India’s Bharti Airtel has released its first financial results since the acquisition of most of Kuwait-based Zain’s African units, posting a 32% drop in quarterly consolidated net profit. For the three months ended 30 June 2010 Bharti posted net profits of INR16.82 billion (USD363.2 million), down from INR24.75 billion in the same period a year earlier, with the decline attributed to higher interest costs, foreign exchange losses and continued hyper-competition in the Indian wireless sector. Costs relating to the purchase of the 15 Zain subsidiaries also dented the bottom line, accounting for a further outlay of INR982 million in the quarter. Despite profit tumbling, Bharti posted a 17% year-on-year increase in consolidated revenues, with the company generating turnover of INR122.31 billion in the three-month period, driven by continued subscriber additions. Earnings before interest, tax, depreciation and amortisation (EBITDA) excluding costs related to its African acquisitions meanwhile were up 5% y-o-y at INR45.12 billion.
In its home country, Bharti reported a total wireless subscriber base of 136.6 million, up 33% compared with the 102.4 million it had a year earlier. Average revenue per user (ARPU) has, however, continued to decline, standing at INR215 in 1Q 2010, down from INR220 three months earlier, and INR278 in 1Q09. Bharti noted though that its average minutes of use per subscriber had increased to 480 in the first three months of its 2010/11 fiscal year, up from 468 in the previous quarter and the first reported increase in 18 months.
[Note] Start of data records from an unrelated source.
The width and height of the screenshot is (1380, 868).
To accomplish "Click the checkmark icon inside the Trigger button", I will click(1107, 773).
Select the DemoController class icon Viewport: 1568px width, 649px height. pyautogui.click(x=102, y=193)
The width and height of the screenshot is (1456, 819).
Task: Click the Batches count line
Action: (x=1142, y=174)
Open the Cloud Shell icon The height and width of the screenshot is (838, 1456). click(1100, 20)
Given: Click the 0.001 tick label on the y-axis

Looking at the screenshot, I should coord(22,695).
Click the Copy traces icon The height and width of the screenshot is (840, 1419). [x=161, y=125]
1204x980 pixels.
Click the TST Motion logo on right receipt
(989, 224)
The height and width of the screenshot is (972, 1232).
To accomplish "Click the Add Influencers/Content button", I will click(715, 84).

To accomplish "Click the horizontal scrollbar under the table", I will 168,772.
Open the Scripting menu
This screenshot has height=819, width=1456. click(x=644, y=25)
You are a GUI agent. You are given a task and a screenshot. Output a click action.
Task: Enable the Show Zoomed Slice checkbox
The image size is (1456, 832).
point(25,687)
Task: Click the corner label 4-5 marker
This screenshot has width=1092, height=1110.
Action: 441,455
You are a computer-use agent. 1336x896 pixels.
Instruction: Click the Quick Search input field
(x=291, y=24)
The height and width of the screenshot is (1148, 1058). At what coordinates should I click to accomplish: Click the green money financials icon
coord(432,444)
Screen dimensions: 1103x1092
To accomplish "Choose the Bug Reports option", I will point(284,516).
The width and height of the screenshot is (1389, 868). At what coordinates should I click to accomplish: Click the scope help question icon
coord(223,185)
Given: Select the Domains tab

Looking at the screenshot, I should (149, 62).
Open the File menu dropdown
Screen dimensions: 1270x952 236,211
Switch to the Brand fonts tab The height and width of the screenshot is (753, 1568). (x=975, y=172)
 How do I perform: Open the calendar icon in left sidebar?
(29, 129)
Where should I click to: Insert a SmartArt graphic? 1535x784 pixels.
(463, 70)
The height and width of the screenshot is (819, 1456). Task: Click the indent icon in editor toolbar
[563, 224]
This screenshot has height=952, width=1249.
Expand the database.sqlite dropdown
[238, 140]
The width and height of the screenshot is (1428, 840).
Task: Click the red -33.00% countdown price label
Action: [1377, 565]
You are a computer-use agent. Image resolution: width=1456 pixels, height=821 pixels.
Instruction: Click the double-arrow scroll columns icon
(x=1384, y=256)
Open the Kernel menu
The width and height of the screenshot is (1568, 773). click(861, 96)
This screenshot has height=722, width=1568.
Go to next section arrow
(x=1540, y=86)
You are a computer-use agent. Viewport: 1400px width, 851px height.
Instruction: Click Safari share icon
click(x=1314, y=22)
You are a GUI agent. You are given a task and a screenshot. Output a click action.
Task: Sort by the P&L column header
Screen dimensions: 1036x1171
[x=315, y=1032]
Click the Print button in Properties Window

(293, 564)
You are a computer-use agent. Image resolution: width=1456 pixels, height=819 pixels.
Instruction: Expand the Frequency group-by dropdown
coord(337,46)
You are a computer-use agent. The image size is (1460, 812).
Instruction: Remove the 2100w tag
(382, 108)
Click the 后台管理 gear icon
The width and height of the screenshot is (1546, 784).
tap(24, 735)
Having completed the acquisition of its new African units in June 2010, Bharti reported that its total African subscriber base at end-June 2010 stood at 36.36 million. Further, it also revealed that its board had approved the acquisition of a 100% stake in Telecom Seychelles from its own parent Bharti Enterprises, for an enterprise value of USD62 million; the company had already been operating under the Airtel brand through a well-established partnership with the Indian group.